A nova guerra fria
Ayrton Maciel*
Em 14.06.2020
A queda do Muro de Berlim, em 1989, é o marco do fim da Guerra Fria, o período da bipolarização Estados Unidos versus União Soviética (dissolvida em 1991), o confronto ideológico de duas potências nucleares por 45 anos, no mundo, caracterizando o antagonismo capitalismo versus comunismo. No vácuo deixado pelo conflito, surgiu uma nova guerra fria, centrada no domínio da economia mundial, um jogo de força que tem como protagonistas os EUA e a China. A questão ideológica passou a ser secundária, uma perspectiva de utopia, na qual a ideologia permanece viva entre os atores.
A nova guerra fria é alimentada por visões antagônicas legadas da anterior – permanentes nos princípios – sobre “o justo e o injusto, a divisão e a pobreza, a desigualdade e os direitos, o humanismo e os preconceitos”. E, no contexto desta nova guerra fria se explica o bioterrorismo, tese colocada de forma ideológica na discussão sobre a catástrofe do novo coronavírus no mundo. É parte da nova guerra geopolítica ideológica, substituta da Guerra Fria do pós-Segunda Guerra. Centros de pesquisa do mundo já descartaram o Covid-19 como arma biológica, mas o presidente Donald Trump, dos EUA, insiste na acusação.
O vírus pegou a todos os países de calça curta. Os governantes que minimizaram a sua gravidade estão pagando um preço alto em vidas perdidas. Teorias da conspiração, agora, atendem muito mais aos interesses de extremistas de direita, racistas, supremacistas e grupos anti-imigração que propagam, pois querem consolidar como verdade, a China como culpada. O vírus nasceu na China, mas não é chinês. Como a Gripe Espanhola de 18 nasceu em Kansas (EUA). Vírus não tem pátria, pode surgir em uma das milhares de favelas da América Latina ou da África ou da Ásia, onde as condições sanitárias de vida expõem o ser humano.

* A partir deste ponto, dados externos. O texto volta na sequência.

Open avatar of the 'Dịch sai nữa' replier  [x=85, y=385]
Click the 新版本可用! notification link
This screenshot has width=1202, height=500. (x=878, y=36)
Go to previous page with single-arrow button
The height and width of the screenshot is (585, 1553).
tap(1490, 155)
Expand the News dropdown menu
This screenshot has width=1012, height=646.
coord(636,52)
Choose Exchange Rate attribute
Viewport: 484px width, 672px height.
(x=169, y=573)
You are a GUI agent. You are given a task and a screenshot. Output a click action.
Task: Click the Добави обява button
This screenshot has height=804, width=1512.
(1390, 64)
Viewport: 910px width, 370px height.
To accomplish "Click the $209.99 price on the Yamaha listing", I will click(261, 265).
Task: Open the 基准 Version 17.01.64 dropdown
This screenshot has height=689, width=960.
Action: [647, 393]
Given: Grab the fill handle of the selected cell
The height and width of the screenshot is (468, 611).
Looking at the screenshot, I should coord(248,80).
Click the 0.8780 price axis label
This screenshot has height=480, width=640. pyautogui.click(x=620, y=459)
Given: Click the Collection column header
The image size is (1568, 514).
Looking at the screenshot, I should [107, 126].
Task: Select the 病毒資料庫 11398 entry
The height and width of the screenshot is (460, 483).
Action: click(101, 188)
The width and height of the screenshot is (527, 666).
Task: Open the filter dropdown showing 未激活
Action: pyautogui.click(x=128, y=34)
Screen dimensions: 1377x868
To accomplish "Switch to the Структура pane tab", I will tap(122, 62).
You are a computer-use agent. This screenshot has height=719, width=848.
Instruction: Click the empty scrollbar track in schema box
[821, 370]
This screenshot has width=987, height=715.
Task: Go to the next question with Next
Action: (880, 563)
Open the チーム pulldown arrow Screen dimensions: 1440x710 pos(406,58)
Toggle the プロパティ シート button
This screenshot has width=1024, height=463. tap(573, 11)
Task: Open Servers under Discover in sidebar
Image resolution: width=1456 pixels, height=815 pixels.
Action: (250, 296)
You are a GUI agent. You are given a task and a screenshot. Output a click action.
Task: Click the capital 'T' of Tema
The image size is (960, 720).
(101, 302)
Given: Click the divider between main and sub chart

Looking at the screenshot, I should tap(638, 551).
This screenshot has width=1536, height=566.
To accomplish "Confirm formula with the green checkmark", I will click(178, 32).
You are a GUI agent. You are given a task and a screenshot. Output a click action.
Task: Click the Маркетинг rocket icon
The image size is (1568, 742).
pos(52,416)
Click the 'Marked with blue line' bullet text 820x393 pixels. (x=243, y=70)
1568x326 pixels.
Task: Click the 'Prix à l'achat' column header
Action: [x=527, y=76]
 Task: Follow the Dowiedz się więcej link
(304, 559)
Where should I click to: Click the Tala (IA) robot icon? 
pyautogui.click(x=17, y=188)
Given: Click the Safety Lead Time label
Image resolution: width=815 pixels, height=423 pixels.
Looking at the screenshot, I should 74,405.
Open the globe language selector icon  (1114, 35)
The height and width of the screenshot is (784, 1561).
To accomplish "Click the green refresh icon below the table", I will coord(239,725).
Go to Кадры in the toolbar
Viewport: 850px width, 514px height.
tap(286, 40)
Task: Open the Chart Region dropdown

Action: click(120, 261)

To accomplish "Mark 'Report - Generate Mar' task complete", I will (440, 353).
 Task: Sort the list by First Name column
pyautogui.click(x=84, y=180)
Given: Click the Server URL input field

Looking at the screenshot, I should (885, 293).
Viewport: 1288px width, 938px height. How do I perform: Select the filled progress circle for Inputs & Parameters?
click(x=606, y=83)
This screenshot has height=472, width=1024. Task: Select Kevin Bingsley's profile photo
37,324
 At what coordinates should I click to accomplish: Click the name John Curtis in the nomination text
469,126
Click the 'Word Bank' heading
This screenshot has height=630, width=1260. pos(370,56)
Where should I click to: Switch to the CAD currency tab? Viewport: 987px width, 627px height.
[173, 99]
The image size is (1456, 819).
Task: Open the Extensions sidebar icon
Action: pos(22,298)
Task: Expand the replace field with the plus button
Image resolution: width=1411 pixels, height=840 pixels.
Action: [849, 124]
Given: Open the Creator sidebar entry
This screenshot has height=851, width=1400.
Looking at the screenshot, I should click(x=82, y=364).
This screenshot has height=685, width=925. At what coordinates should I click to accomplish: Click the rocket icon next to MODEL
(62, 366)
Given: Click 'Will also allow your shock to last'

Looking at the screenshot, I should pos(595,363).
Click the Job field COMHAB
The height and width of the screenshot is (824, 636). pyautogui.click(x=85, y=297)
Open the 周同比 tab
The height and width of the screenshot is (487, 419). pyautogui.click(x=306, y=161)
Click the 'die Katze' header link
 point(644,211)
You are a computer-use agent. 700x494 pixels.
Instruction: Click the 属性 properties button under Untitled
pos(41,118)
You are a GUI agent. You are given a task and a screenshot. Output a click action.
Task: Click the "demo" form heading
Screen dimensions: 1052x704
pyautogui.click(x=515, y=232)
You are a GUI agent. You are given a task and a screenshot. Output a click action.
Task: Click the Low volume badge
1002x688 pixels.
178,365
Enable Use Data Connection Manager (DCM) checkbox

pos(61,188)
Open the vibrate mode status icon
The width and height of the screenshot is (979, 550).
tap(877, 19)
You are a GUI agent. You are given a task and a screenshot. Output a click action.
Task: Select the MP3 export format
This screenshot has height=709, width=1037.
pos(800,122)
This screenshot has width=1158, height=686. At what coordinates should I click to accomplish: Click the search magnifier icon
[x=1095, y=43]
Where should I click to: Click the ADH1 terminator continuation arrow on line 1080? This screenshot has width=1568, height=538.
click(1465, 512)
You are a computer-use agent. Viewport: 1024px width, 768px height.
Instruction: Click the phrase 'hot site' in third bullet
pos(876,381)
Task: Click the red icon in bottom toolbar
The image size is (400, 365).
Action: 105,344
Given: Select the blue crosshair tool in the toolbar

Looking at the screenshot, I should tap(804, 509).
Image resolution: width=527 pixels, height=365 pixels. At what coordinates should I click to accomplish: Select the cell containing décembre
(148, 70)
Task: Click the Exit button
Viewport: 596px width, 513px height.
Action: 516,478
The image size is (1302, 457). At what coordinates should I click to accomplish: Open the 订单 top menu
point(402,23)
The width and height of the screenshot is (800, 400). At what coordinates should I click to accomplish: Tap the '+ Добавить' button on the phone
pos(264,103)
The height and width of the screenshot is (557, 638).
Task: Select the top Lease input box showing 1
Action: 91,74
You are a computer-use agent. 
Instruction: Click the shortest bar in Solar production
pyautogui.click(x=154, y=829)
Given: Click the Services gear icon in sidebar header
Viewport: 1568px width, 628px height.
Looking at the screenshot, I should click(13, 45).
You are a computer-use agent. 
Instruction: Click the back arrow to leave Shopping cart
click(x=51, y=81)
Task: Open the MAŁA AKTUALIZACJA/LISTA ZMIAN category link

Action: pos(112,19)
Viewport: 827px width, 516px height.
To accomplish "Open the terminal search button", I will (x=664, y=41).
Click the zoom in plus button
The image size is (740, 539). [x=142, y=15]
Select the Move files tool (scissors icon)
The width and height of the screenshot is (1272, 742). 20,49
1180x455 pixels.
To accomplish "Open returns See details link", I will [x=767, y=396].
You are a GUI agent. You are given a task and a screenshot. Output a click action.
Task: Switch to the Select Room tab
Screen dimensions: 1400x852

Bioterrorismo é parte da dialética do jogo geopolítico da nova guerra fria. Trump usa o poderio econômico e militar dos EUA para alcançar objetivos econômicos e eleitorais, ameaçando, agora, até internamente para conter as manifestações antirracismo. Xi Jinping dá continuidade aos objetivos da China – a segunda maior economia do planeta – de expansão econômica e, neste conflito, a força pode acabar sendo o extermínio da razão.
Por desconhecimento, negligenciamento e priorização da economia, os países se descuidaram do grau de perigo do vírus. Países europeus relativizaram, talvez pensando que as condições sanitárias do continente seriam uma barreira à propagação. Trump ironizou e paga caro; López Obrador esnobou e o México paga caro; Bolsonaro zomba e o Brasil paga caro. Não fossem governadores e prefeitos com o isolamento social, mesmo com o desrespeito por parte da população, a disseminação da Covid-19 estaria sem controle. O tempo para se preparar para a pandemia fará a diferença final.
Não estamos diante do fim do mundo. Nem a economia mundial, incluindo a do BR, vai começar do zero. Ela está estruturada, globalizada e integrada. Vamos retomar de onde paramos, mesmo com as perdas de uma guerra. Empresas bem geridas e que estavam crescendo vão continuar crescendo; empresas mal geridas ou em dificuldade vão ter a oportunidade de renascer da crise ou vão quebrar; pequenas empresas precisarão de crédito facilitado, e aí é esperar que o governo não seja obstáculo, para retomar atividades num mundo de demanda reprimida, ávido para consumir e buscando formas para tal.
Não há apocalipse à frente. O conhecimento vencerá (no desconhecimento, a ignorância termina sendo carrasco da razão, o que acaba tendo o mais alto custo). O erros têm de ser reconhecidos antes de um perdão, se couber. O prefeito de Milão pediu desculpas por ter incentivado o povo a ir às ruas, o primeiro-ministro italiano está sob investigação. Podiam ter evitado o pior? O povo tem de saber. Quem errou tem de ser responsabilizado. Perdão ou não é a consequência. O inaceitável são a ignorância, a negação da ciência, a negação da educação e a negação da Justiça.
* Ayrton Maciel é jornalista. Escreve aos domingos.